Autofahrer-Streit: Gefängnis oder Bewährung für den Messerstecher?
Autor: Stephan Tiroch
Himmelkron, Donnerstag, 30. März 2017
Der Staatsanwalt fordert sechs Jahre Freiheitsstrafe, der Verteidiger plädiert auf Bewährung. Am Freitag fällt die Strafkammer ihr Urteil.
Es tut ihm leid. Er hat sich entschuldigt. Er hat Schmerzensgeld bezahlt. Er ist bislang immer ein anständiger Kerl gewesen, und er leidet unter der Tat. "Ich bin fix und fertig", sagt der Mann, dem versuchter Totschlag und gefährliche Körperverletzung vorgeworfen werden. Aber er kann den Vorfall von Bad Berneck nicht ungeschehen machen. Er hat zugestochen.
Stichwunde zwölf Zentimeter tief
Zwei Autofahrer stehen sich in der Eichendorffstraße gegenüber. Er mit einem Messer. Der andere mit einer zwölf Zentimeter tiefen Stichwunde auf der linken Seite unter der Achsel. In der Herzgegend. Reiner Zufall, dass das Opfer (36) aus Himmelkron nicht tödlich verletzt wird.Der Autofahrer-Streit im Mai 2015 eskaliert im Stadtteil Blumenau.

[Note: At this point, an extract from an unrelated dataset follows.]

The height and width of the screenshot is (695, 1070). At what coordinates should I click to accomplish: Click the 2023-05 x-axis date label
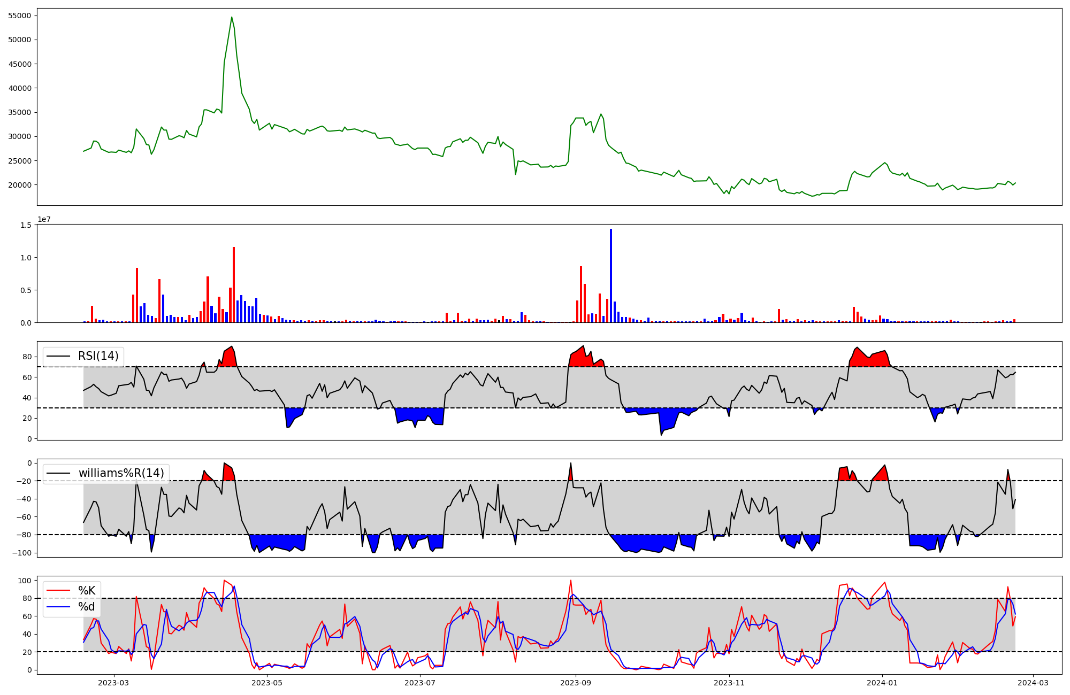tap(266, 683)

Kurz zuvor begegnen sich die beiden Kontrahenten bei der Plassenburg-Kelterei. Einer will fahren, der andere fährt nicht. Aufregung im Auto, Gefuchtel und Gesten: der ganz normale Umgangston im Straßenverkehr.
Der Angeklagte (61) steht zum zweiten Mal vor Gericht. Das erste Urteil - zwei Jahre und neun Monate Freiheitsstrafe wegen gefährlicher Körperverletzung - hat der Bundesgerichtshof (BGH) aufgehoben. Die obersten Richter stören sich an der Begründung, warum ein versuchter Totschlag ausgeschlossen worden ist.
Am zweiten Prozesstag stellen Staatsanwalt und Verteidiger ihre Anträge. Am Freitag will das Gericht sein Urteil fällen. Für den 61-jährigen Angeklagten geht es um Gefängnis oder Bewährung.
Kein minder schwerer Fall
Staatsanwalt Bernhard Böxler plädiert auf versuchten Totschlag. Der Angeklagte soll für sechs Jahre ins Gefängnis. Nach Böxlers Ansicht liegt kein minder schwerer Fall vor. Er berücksichtigt zugunsten des Angeklagten, dass er nicht vorbestraft ist, die Verletzungen des Opfers weitgehend ausgeheilt sind und er 7500 Euro Schmerzensgeld gezahlt hat. Zulasten des 61-Jährigen fällt "das hochgradig lebensgefährliche Vorgehen" ins Gewicht. Der Angeklagte habe, so Böxler, das aufgeklappte Messer zunächst hinter seinem Rücken verborgen und dem Geschädigten dann mit erheblicher Wucht in den Brustkorb gerammt. Ferner sei die Tat aus nichtigem Anlass ("eine Beleidigung im Straßenverkehr") begangen worden. Der Angeklagte habe aktiv die Konfrontation gesucht und sich bewusst bewaffnet, um seine körperliche Unterlegenheit auszugleichen.